--- Selected passage ---
────────────────────────────────────────

Resit questions Flashcards
Practicing resit questions
BASIC QUESTION 1 (marked correct for all):
Given the following Shell script named echo_func.sh
#!/usr/bin/env bash
echo_input() {
echo $0
}
echo_input "World"
If we run the script with the following command, what is the expected output?
$ ./echo_func.sh Hello World
Q1 ANSWERS:
- ./echo_func.sh
- None of the above since $0 is ambiguous in this context
- Hello
- World
./echo_func.sh is the answer
- The script echo_func.sh defines a function echo_input that echoes the value of $0.
- In a bash script, $0 is the name of the script itself.
- Thus running command ./echo_func.sh Hello World, output is the name of the script, which is ./echo_func.sh.
Note: the arguments Hello and World passed in the command line are not used in this script. The function echo_input is called with the argument “World”, but within the function, this argument is not used. Instead, the script’s name ($0) is printed.
BASIC QUESTION 2 (marked correct for all):
Suppose that we have a script file named vars.sh and whose contents are shown below.
<vars.sh> foo="'$foobar'" foobar='$foo' echo "$foo"
What will be the output of the following command?
$ bash vars.sh
Q2 ANSWERS:
- ‘$foo’
- $foo
- ‘$foobar’
- ’ ‘
Output is : ‘ ‘
- In the first line, foo is assigned the value of “$foobar”.
- At this point, foobar has not been defined, so $foobar is empty.
- Therefore, foo is assigned the string ‘ ‘.
- In the second line, foobar is assigned the string ‘$foo’. This is a literal string, and variable substitution does not occur because the string is enclosed in single quotes.
-Finally, the script echoes the value of foo, which we already established is ‘ ‘.

────────────────────────────────────────

--- Data lines ---
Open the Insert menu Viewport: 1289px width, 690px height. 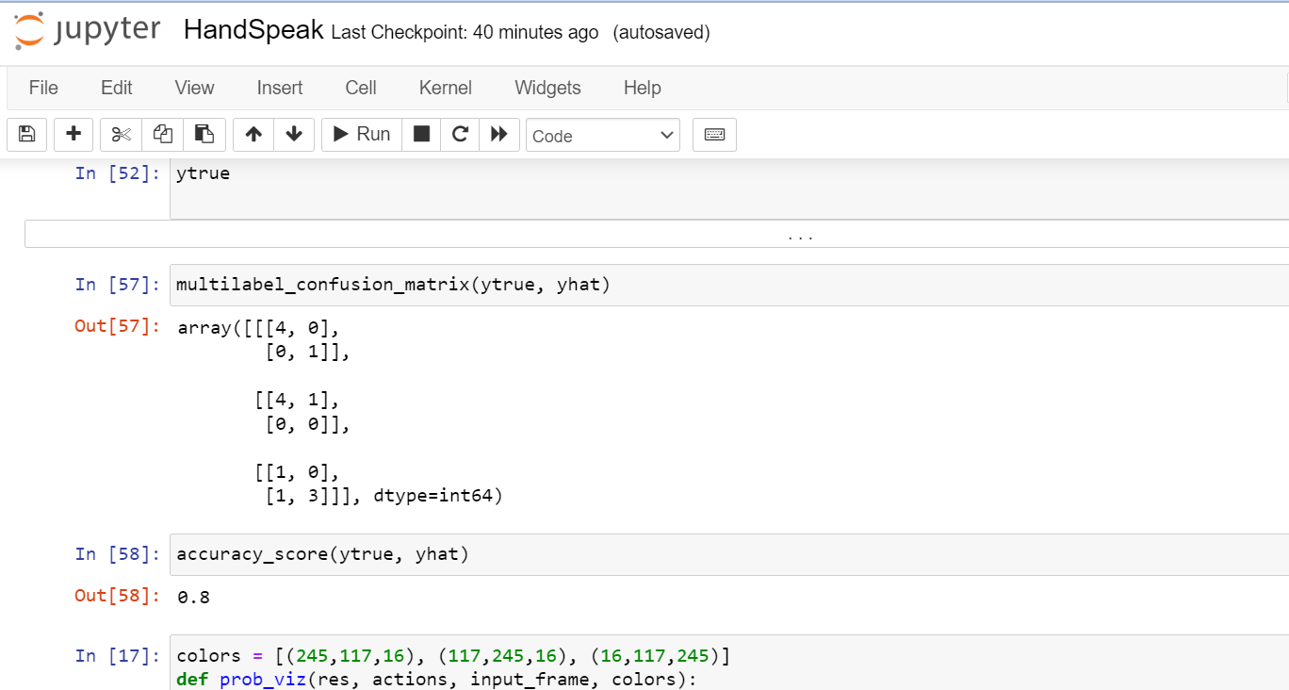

────────────────────────────────────────

--- Given request 1 ---
In the shell scripting resit flashcards, what does $0 hold in a bash script?
--- Given request 2 ---
Please continue the shell scripting resit flashcards from the point where they end.

--- Task output 1 ---
The name of the script itself.

--- Task output 2 ---
This is because the single quotes inside double quotes are preserved as part of the string. The double quotes around $foo in the echo statement ensure that the value of foo is printed as is, including the single quotes. So, the output is a pair of single quotes.
BASIC QUESTION 3 (marked correct for all):
Assume the following directory layout. All entries except for those with .txt extensions are directories.
root
├── a
│ ├── bar
│ │ └── file1.txt
│ └── foo
└── b
├── a
├── bar
└── baz
Which of the following command will move directory a into directory b? Assume that your working directory (from where you issue the command) is root.
The following are the explanations for the various options according to the man pages.
cp -r: copy directories recursively. rm -r: remove directories and their contents recursively -f: ignore nonexistent files and arguments, never prompt
Q3 ANSWERS:
- mv a b
- cp a b; rm a
- We cannot move a into b since b already has a directory named a
- cp -r a/* b; rm -rf a
CORRECT ANSWER:
mv a b
Don’t ask me why brother question is tripping me up :(
I would say cp -r a/* b; rm -rf a ??
BASIC QUESTION 4 BASIC (marked correct for all):
Which of the following options is the output for the tr command below?
$ echo "AaBbCcDd" | tr -s 'AZ' 'a-z'
Note that the flag -s modifies the command behavior as follows.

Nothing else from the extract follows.